(Information)
****************
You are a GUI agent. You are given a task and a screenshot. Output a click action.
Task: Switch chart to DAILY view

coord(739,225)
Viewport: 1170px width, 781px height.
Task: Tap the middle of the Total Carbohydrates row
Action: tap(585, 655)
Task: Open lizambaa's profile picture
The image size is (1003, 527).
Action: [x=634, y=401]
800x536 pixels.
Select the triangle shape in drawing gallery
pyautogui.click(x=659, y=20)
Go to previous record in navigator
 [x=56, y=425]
****************
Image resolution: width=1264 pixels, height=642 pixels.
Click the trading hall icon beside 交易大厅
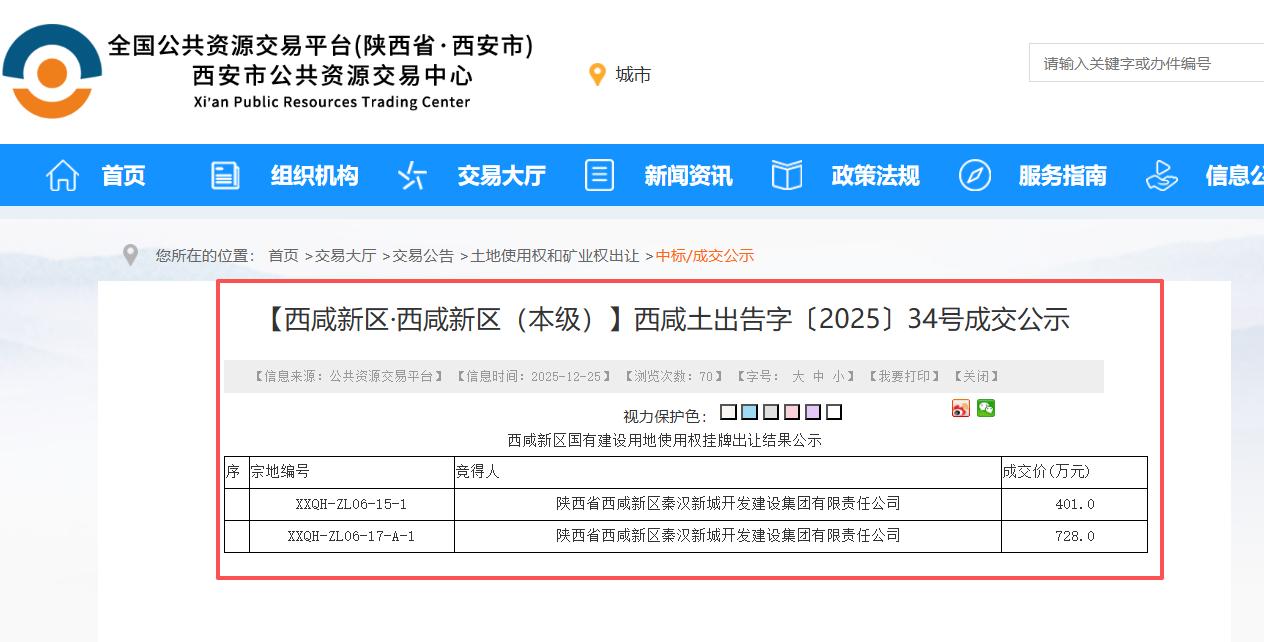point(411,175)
****************
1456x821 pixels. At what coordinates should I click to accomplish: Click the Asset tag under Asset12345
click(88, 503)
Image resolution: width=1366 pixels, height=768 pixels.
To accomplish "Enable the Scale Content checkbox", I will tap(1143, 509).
****************
(What you have to do) Copy each line of the listing that holds the word "resolution".

(Solution to the exercise)
Image resolution: width=1264 pixels, height=642 pixels.
Image resolution: width=1366 pixels, height=768 pixels.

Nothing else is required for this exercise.